Indoor Air Quality in Your RV

Indoor Air Quality in Your RV
Summer is just around the corner and you know what that means? Soon we will be able to take more RV road trips! It’s a very exciting prospect. But I must admit; I’m a little freaked out about hopping into the RV right now. Why? Because my RV smells just like the day we bought it. And I’m not sure that’s a good thing. Admittedly, it’s better than smelling like mold or mildew, but it makes me wonder if being closed up all winter long has created some toxic indoor air.

It’s no secret that RV manufacturers use materials like formaldehyde during construction. It’s commonly used as an adhesive in wood products. Shiny, new carpets in RVs have been known to off-gas volatile organic compounds (VOCs) into the air. These VOCs contain chemicals that can be very hazardous to our health. And if the glue and carpets weren’t enough, the subflooring just beneath the carpets can be loaded with toxins too. Oh, and let’s not forget that the materials used in our RV mattresses aren’t so great for us either.

Thankfully, in recent years, the RV industry has picked up more eco-friendly construction habits. Now there are plenty of RVs available that are certified green.

But what about the rest of the RVs that aren’t green certified? Most of the RVs that the almost 8 million RVing households own don’t fall under the green certification. So that means that the materials used during the construction of most of the RVs in circulation can contribute to a host of health issues due to compromised indoor air quality. In other words—the air inside your RV could be making you sick.

Before freaking out and posting your RV for sale on Craigslist, know that there are a few things you can do to improve your RVs indoor air quality.

* Open all the windows -- This is especially important for those RVs that haven’t smelled a breath of fresh air all winter. Throw open those windows and bathe your beautiful rig in fresh air. Better yet, stick a large box fan at one end and let it blow that old, stale air right out the windows and vents.

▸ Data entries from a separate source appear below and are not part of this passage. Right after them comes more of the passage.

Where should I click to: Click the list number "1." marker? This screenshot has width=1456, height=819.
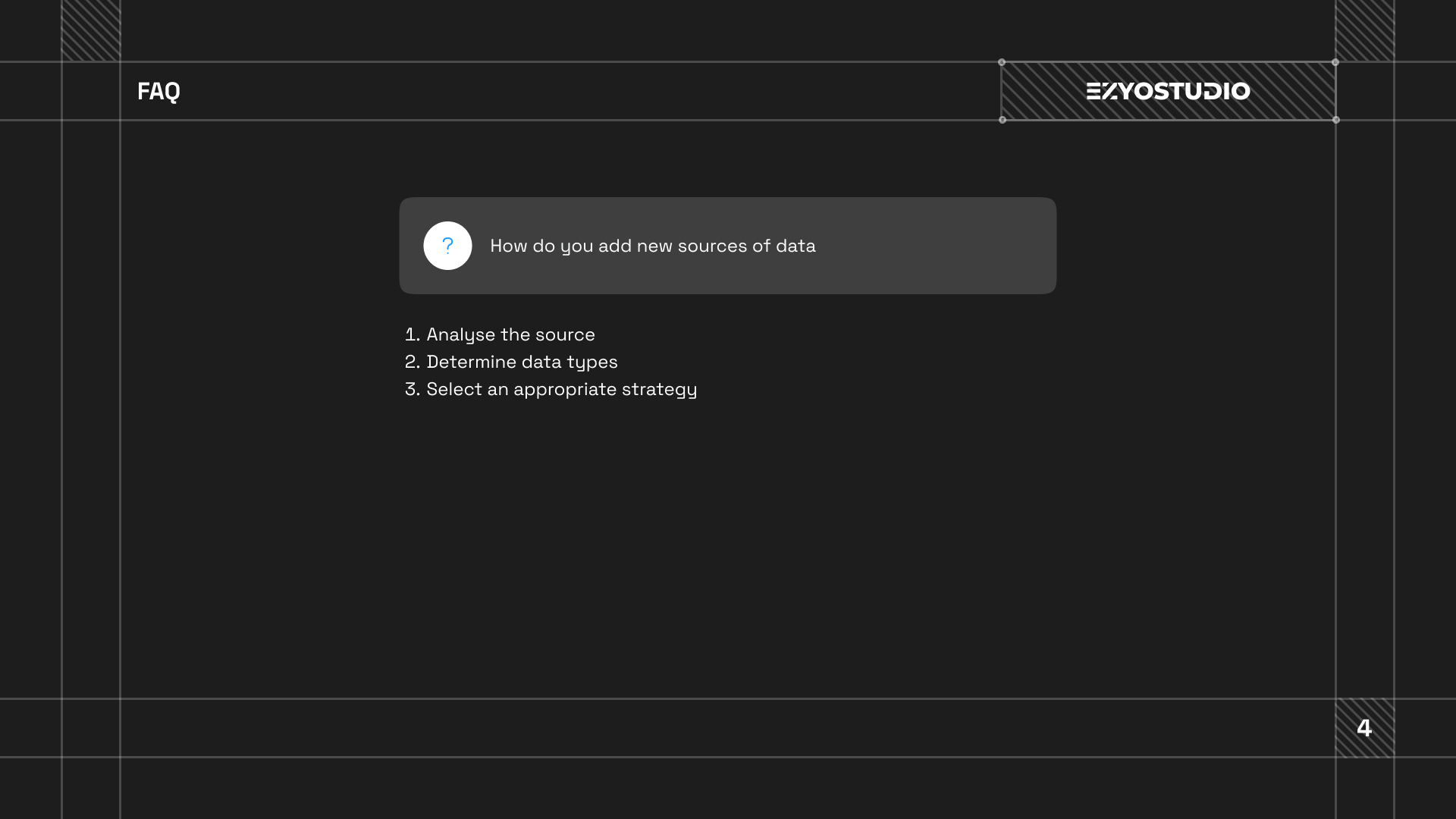[412, 334]
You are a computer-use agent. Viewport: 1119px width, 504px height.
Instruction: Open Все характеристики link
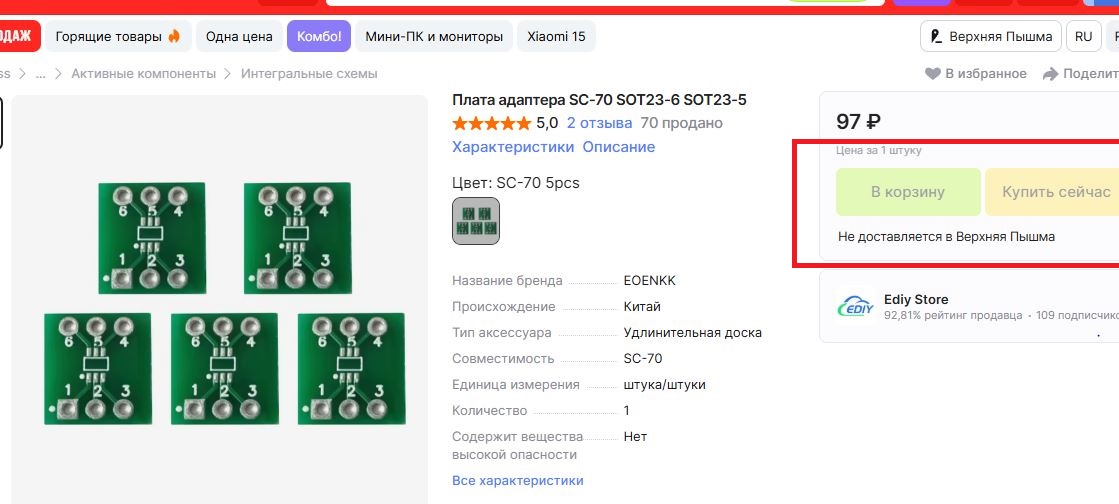click(x=518, y=480)
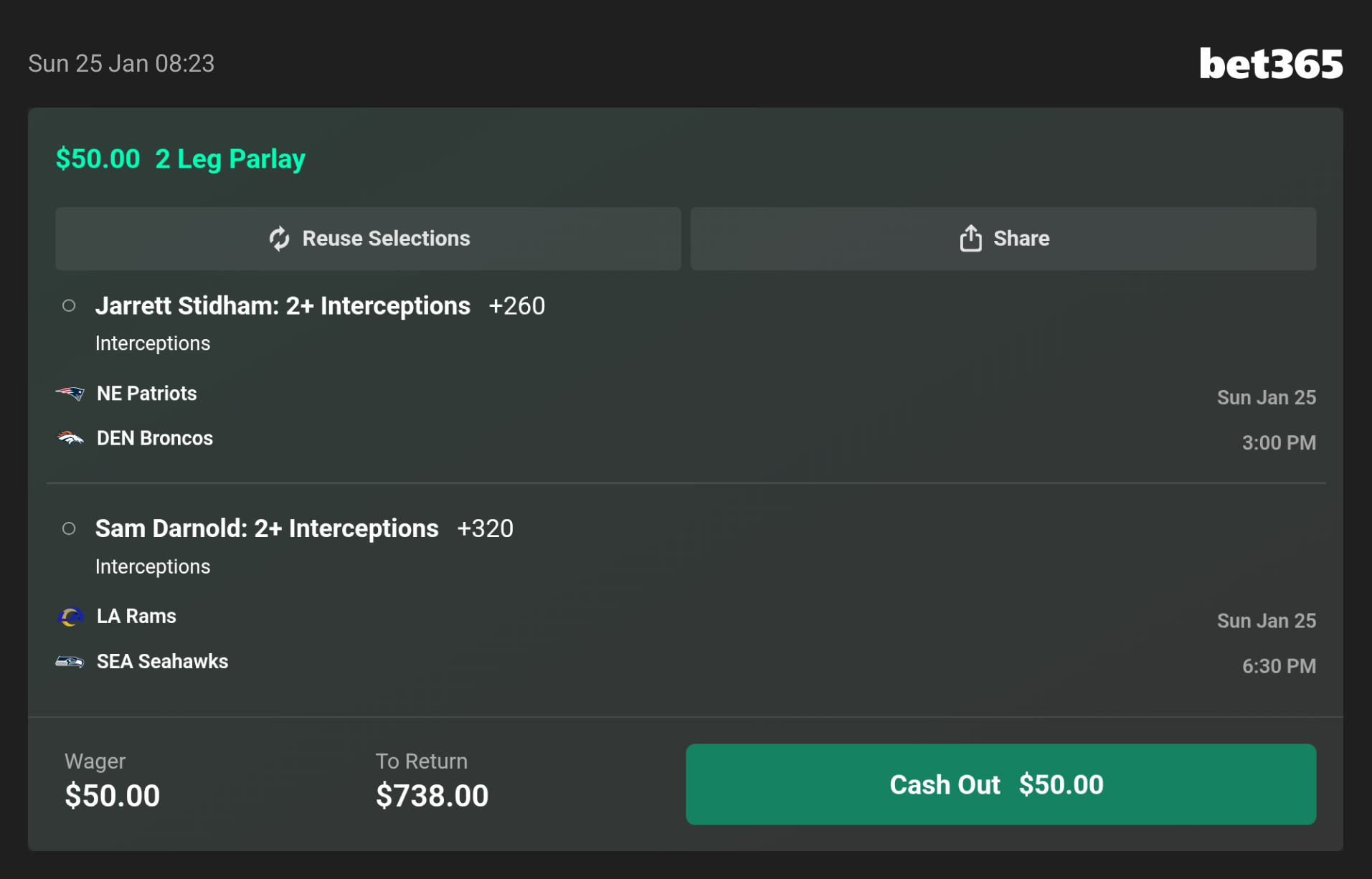Cash out the bet for $50.00

click(1000, 784)
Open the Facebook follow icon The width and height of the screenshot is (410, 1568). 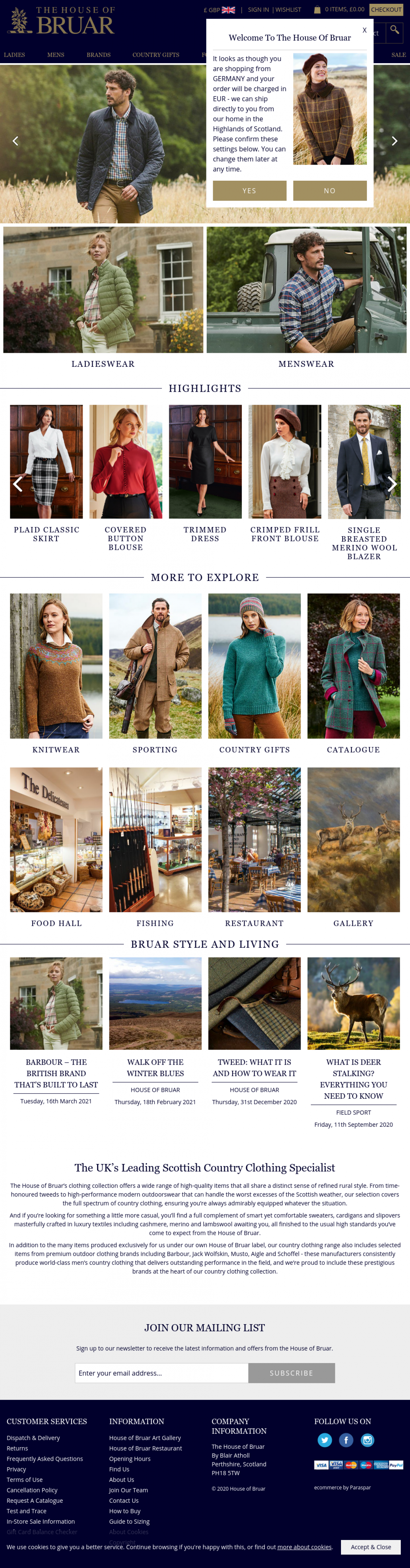(x=346, y=1440)
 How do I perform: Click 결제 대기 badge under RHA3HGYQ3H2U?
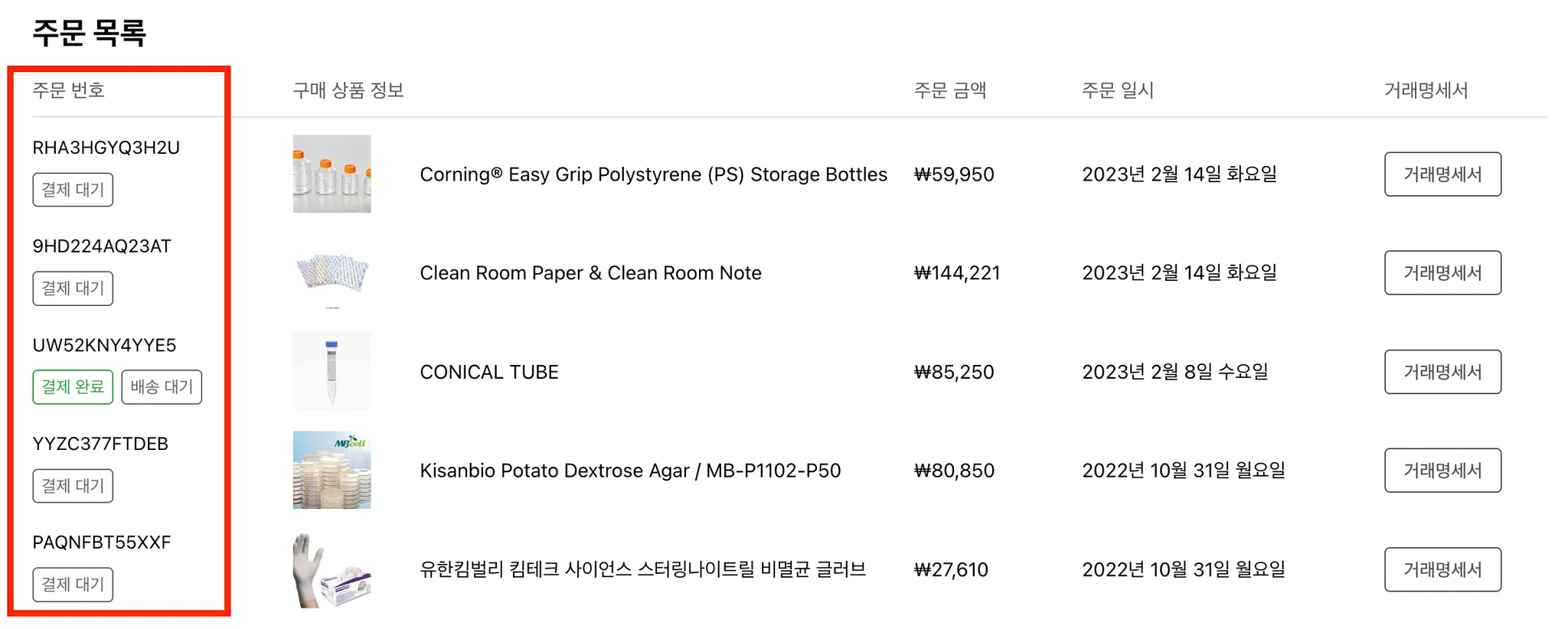point(73,190)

Use non-toxic cleaners -– The very least you can do is not contribute to any more air pollution. Use non-toxic cleaners inside your rig. Many products you have in your RV right now can be used to clean it. Did you know that olive oil mixed with a bit of lemon juice makes a great furniture polish? Distilled white vinegar is a handy dandy all-purpose cleaning agent as well. And who could forget the many uses for baking soda?

Add plants –- Buy 2 or 3 small, organically grown plants. Not only will it help you clean up the indoor air, but it will make your RV feel more like home.

Indoor air purifier –- Consider purchasing an indoor air purifier like the Honeywell True HEPA Air Purifier found at The Home Depot. I have this model, and I like it. This particular model is almost 100 percent effective at removing airborne irritants. Just make sure that whatever model you purchase has the HEPA certification.

Vacuum often –- When your RV is in use, vacuum daily if you can. If daily seems like a chore, 2-3 times per week should suffice. Carpets are traps for nasty things, and the more you can suck up, the better your indoor air quality will be. You might want to consider a vacuum upgrade since you’ll be using it so often. Kim Barnouin, author of Skinny Bitch: Home, Beauty & Style recommends several vacuums in her book, including the Bissell 16N5 Healthy Home Upright Vacuum.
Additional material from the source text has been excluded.